**SOURCE MATERIAL:**
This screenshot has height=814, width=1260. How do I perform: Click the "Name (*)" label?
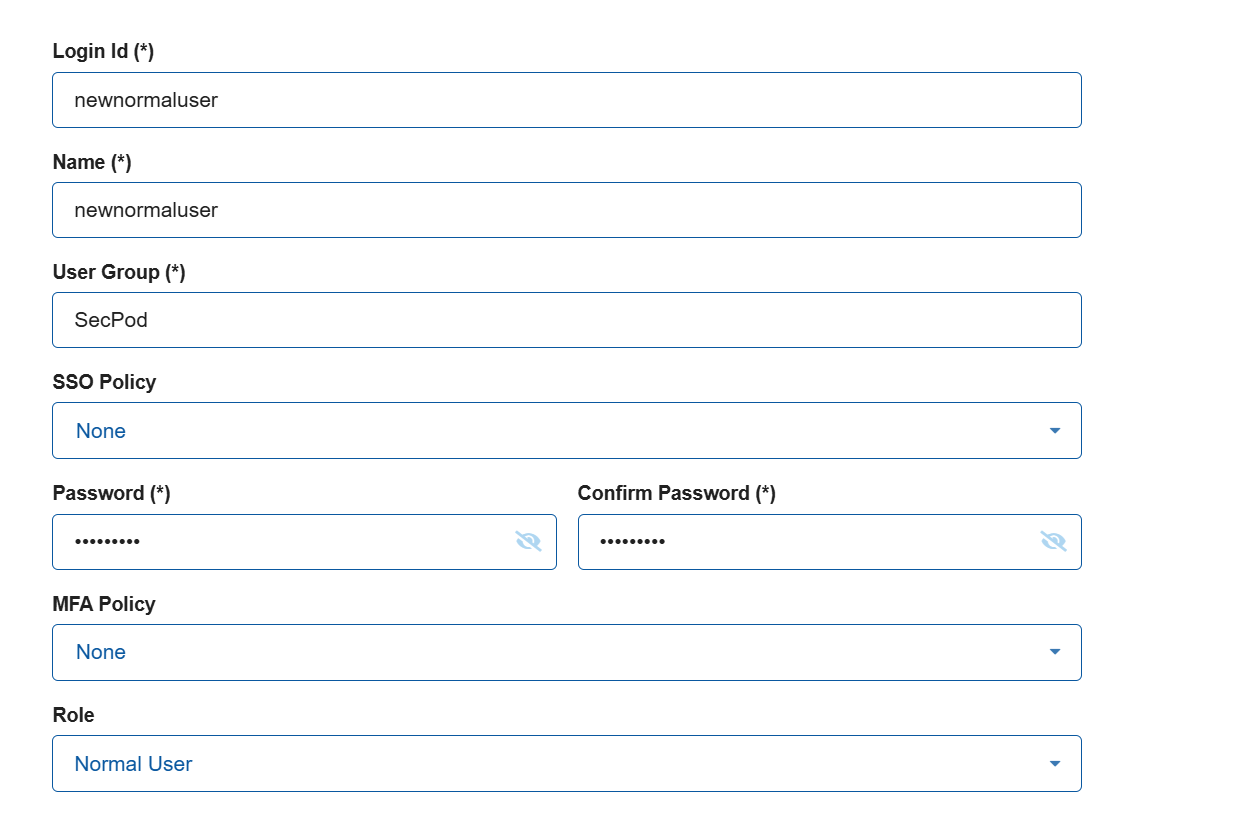[x=92, y=162]
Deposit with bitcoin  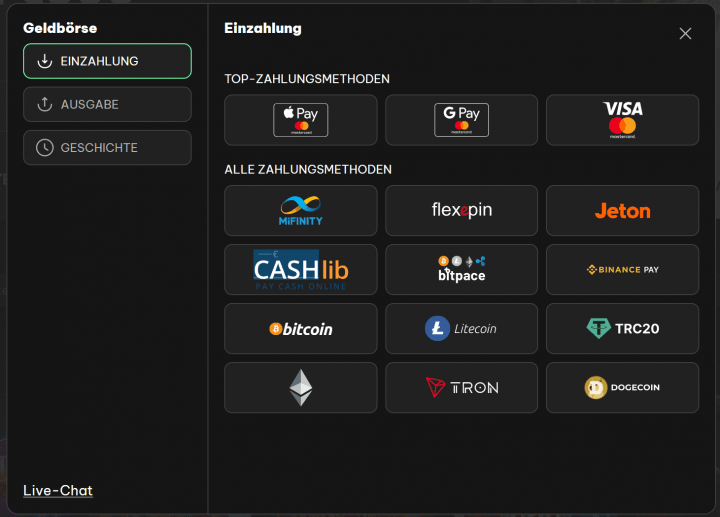301,328
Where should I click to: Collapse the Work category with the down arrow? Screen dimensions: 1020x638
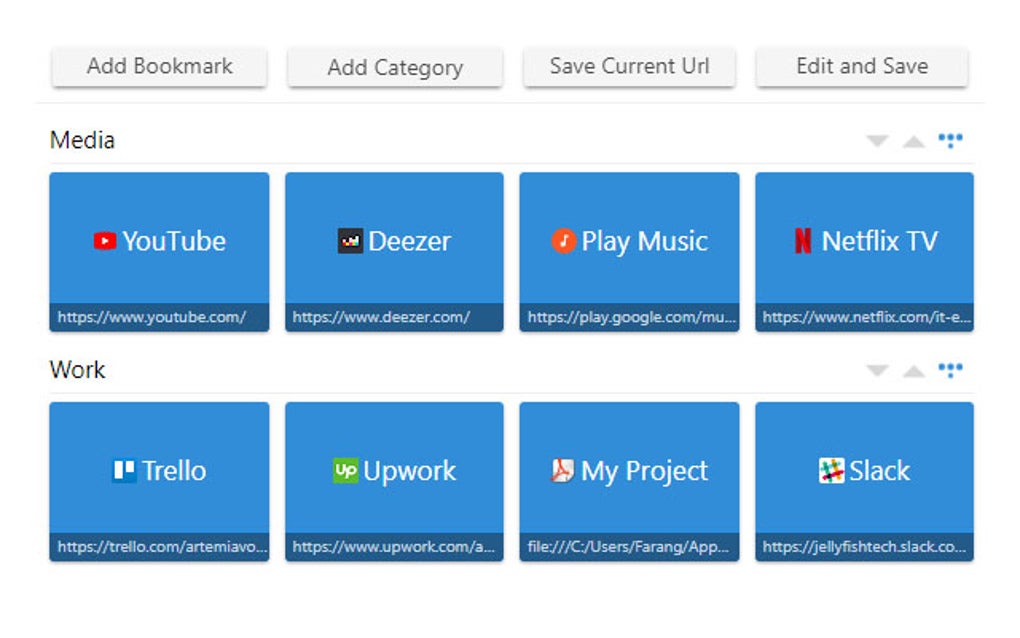pos(876,370)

**WHAT THE TASK REQUIRES:** Exclude all pictures and reproduce exactly the lines from the one containing "Where should I" through the final line of the entries above.

**RESPONSE FOR THIS EXERCISE:**
Where should I click to: Collapse the Work category with the down arrow? Screen dimensions: 1020x638
pos(876,370)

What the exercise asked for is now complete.